15
SIANG itu, Danum pulang ke kampung dengan hati gembira bercampur waswas. Rindu kepada orang tuanya diimbangi oleh rasa takut dan cemas. Bagaimana tidak? Ia datang bersama Syarifudin yang berkeinginan menjadikannya pasangan sehidup semati.
Setelah mereka berhasil bertemu dengan Arum dan Baihaki di kampung tepian, dua sejoli itu langsung berbalik arah dan pergi menuju kampung Danum yang dikelilingi hutan belantara.
Sesampainya di kampung Danum, tanpa banyak berbasa-basi, Syarifudin langsung meminta Danum kepada orang tuanya. Namun, karena lelaki itu adalah seorang muslim, keluarga Danum meminta waktu untuk memberi persetujuan. Mereka bilang, Hyang Diwata akan memberi petunjuk dua hari lagi. Menikah itu bukan hal yang mudah, apalagi jika berbeda agama dan adat istiadat. Lagi pula, mereka masih meragukan ketulusan hati pemuda asal Sumatera tersebut.
Kala itu, Syarifudin mafhum dan mengangguk saja, tapi dalam hati ia bersikukuh untuk bisa memiliki Danum. Bagaimanapun, rasa cinta telah tertancap kuat di hatinya. Cinta yang teramat sejuk, sesejuk udara di kampung Danum yang asri dan permai.
Ketika melihat cara keluarga Danum berdoa dan menyembelih hewan, Syarifudin sebenarnya paham betul akan perbedaan antara dirinya dan Danum. Ia tak menyalahkan siapa pun, tak juga marah walau nantinya Danum tak bersedia berpindah agama. Namun, yang jelas, ia mencintai Danum dan berniat ingin menjadikannya ratu dalam rumah tangga. Lelaki itu sudah pernah salat Istikharah demi mendapat petunjuk.
Akan tetapi, pada pagi yang syahdu, Danum mengajak Syarifudin ke sebuah tempat di mana gadis itu akan menceritakan sebuah rahasia. Sejak dalam perjalanan menuju kampungnya, Danum mulai berpikir untuk bicara jujur kepada Syarifudin. Bagaimanapun, kejujuran dalam cinta sangatlah diperlukan, dan orang-orang Dayak selalu menjunjung tinggi nilai kejujuran, sama dengan menjunjung adat istiadat mereka.

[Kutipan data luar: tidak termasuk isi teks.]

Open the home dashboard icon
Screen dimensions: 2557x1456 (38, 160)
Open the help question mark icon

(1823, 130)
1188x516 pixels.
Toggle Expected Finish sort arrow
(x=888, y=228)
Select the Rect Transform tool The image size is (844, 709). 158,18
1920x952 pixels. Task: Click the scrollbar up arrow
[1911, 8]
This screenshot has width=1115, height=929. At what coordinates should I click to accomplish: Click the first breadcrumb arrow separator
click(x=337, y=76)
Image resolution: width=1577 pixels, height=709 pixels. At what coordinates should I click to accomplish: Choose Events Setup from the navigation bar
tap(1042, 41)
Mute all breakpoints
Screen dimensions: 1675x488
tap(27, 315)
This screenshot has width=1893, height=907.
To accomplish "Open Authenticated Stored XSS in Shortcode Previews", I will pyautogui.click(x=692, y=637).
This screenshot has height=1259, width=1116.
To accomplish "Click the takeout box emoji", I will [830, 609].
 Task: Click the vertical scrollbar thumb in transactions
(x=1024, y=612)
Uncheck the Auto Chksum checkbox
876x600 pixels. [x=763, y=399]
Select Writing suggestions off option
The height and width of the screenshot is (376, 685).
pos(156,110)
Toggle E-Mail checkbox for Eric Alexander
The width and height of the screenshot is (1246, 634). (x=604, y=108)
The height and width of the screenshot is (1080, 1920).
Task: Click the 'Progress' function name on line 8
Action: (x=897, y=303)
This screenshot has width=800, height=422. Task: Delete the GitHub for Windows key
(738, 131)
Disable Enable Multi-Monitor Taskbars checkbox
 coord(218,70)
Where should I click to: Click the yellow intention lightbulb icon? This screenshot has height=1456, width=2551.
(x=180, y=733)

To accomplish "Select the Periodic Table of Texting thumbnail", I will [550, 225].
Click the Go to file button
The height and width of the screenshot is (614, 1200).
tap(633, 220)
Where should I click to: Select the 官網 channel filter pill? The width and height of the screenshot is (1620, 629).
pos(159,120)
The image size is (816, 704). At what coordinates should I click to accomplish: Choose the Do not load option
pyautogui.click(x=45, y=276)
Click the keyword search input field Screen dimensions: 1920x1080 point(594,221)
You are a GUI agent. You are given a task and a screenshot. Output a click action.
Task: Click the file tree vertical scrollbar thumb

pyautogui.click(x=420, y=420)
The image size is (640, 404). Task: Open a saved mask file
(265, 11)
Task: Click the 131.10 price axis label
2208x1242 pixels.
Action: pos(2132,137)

Tempat yang dimaksud Danum itu letaknya lumayan jauh. Tempat itu adalah anak sungai yang penuh sejarah. Tempat ketika hati Danum berbunga atas nama cinta yang luhur di antara sulur dan akar-akar pepohonan. Tempat di mana ia dan Harati bermesra. Dan tempat ketika ia tiba-tiba harus kehilangan kemesraan itu layaknya langit yang terbelah dua tak lama berselang.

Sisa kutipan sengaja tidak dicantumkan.